Transgender patients file class action against NYU Langone to stop health system from turning over medical records to Trump admin

Transgender patients and their families are suing NYU Langone Hospital and the Department of Justice to halt a federal subpoena filed last month demanding patient records from all minors the health system has provided gender affirming care to since 2020 be turned over to the Trump administration.
The suit demands Manhattan’s federal court block the hospital from turning over the records, which would include the names of trans minors, their doctors and the medical care they received, arguing the subpoena violates patients’ civil rights, state law prohibiting breaches of physician-patient privilege and is a “gross overreach of governmental power, founded on an improper purpose to ‘end’ gender-affirming medical care and cast transgender persons into the shadows.”

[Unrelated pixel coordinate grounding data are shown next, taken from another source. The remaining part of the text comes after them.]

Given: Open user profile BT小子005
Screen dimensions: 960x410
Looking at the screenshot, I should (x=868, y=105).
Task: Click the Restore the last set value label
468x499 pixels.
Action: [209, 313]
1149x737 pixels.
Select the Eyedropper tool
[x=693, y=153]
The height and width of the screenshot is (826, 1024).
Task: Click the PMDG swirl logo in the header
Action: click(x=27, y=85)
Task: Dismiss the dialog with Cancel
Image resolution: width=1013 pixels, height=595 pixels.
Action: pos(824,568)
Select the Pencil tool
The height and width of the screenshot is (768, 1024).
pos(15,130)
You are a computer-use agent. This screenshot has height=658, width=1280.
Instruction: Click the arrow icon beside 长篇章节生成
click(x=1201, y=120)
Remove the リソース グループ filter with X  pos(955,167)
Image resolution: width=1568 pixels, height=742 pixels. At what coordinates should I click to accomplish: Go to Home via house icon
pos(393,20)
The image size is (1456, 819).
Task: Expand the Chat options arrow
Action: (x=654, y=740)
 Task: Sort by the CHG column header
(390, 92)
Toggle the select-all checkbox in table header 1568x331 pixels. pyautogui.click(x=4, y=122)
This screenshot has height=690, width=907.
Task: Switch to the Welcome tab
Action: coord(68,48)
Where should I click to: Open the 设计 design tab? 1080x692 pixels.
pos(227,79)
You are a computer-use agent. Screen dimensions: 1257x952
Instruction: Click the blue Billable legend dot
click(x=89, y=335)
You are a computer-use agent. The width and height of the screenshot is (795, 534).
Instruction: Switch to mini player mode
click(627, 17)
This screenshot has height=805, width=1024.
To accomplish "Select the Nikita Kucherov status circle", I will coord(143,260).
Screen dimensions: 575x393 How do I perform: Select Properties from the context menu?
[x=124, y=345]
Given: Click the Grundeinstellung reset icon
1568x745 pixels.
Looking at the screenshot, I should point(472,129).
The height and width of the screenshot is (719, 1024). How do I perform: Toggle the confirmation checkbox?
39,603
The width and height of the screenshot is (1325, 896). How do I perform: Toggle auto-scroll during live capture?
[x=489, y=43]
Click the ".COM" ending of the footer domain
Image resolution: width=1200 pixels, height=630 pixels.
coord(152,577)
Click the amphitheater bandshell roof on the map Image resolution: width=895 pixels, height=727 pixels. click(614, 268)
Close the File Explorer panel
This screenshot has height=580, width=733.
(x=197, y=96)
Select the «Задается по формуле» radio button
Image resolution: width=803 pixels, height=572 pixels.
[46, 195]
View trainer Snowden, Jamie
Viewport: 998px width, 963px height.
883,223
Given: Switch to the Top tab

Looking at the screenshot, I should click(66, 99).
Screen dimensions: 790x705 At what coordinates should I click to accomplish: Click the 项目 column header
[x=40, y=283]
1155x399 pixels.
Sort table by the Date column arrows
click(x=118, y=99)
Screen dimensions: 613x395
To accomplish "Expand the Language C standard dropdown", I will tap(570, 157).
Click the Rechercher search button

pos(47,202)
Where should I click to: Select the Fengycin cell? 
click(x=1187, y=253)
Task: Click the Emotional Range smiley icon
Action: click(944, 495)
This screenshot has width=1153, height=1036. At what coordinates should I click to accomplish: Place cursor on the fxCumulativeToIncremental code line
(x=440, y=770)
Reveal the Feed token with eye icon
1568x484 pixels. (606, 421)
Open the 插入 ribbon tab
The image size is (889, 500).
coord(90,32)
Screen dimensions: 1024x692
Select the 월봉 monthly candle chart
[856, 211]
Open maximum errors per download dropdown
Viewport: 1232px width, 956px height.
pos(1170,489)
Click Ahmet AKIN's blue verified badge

“The Subpoenas at issue here were not issued for a proper purpose, but, as part of the Administration’s systematic campaign to exclude transgender people from public life and to ‘end’ the gender-affirming medical care that enables many transgender people to live authentically as themselves,” says the suit, filed jointly by the New York Civil Liberties Union (NYCLU) and Lambda Legal.
NYCLU and Lambda Legal allege the DOJ is insidiously using a subpoena filed from the Northern District of Texas to obtain trans patients’ records after federal district courts across the country have limited the DOJ’s ability to obtain such information via civil subpoenas, ruling they were issued for an improper purpose or violated the rights of the patients whose information they sought.
“Faced with this wall of resistance to its discriminatory and improper aims, DOJ has now shifted tactics, purportedly moving the locus of its ‘investigation’ to the Northern District of Texas and relying on grand jury subpoenas to obtain the same information it was prohibited from obtaining through other means by multiple courts,” the suit says.
Trans advocates say question DOJ motives for record pursuit
The advocacy groups say the Trump administration is simply using the May subpoena to carry out its political fight against gender affirming care, which it has made abundantly clear via public statements.
“DOJ’s aims are not to impartially enforce the law—no federal law prohibits the provision of gender-affirming medical care to minors, which the U.S. Supreme Court has determined is for the states to regulate—but rather to effectuate the Administration’s policy priorities to ‘end’ the gender-affirming medical care, even if coercion is necessary,” the suit says.

The DOJ and NYU Langone did not respond to requests for comment on the suit or whether patient records had been turned over yet. The subpoena, filed May 6, gave the health system 30 days to inform patients before it would be legally required to send the records, a deadline that was only days away.
New York Attorney General Letitia James declined to comment on the suit. When the subpoena was filed last month, she said after being asked for comment that the state had “strong protections in place to protect the privacy of patient records” and that “every health care institution in New York should seek to protect both patients and providers.”
Gender affirming care has a regret rate of less than 1%, lower than nearly all elective procedures, and has been shown to decrease the chances of trans youth committing suicide by 73%. Gender affirming care for trans youth requires parental consent and involves a significant amount of consultation, assessment and therapy before healthcare professionals begin prescribing procedures or hormone treatments.
Gender affirming care for trans youth typically involves drugs known as puberty blockers, which stop a person from going through the puberty associated with their birth-assigned sex, and, in later teen years, hormonal replacement therapy, so they can move through the puberty aligned with their gender identity. Sex reassignment and breast modification surgeries are typically only available to people over the age of 18, but in rare cases, may be carried out when a person is 16 or 17 years old.
“Plaintiffs [are] unwittingly caught in the crosshairs of that attack simply because they received medically necessary gender-affirming medical care here in New York City, near their homes in the New York City area, and with the expectation that their private medical records would remain private,” the suit says. “This Court’s intervention is necessary.”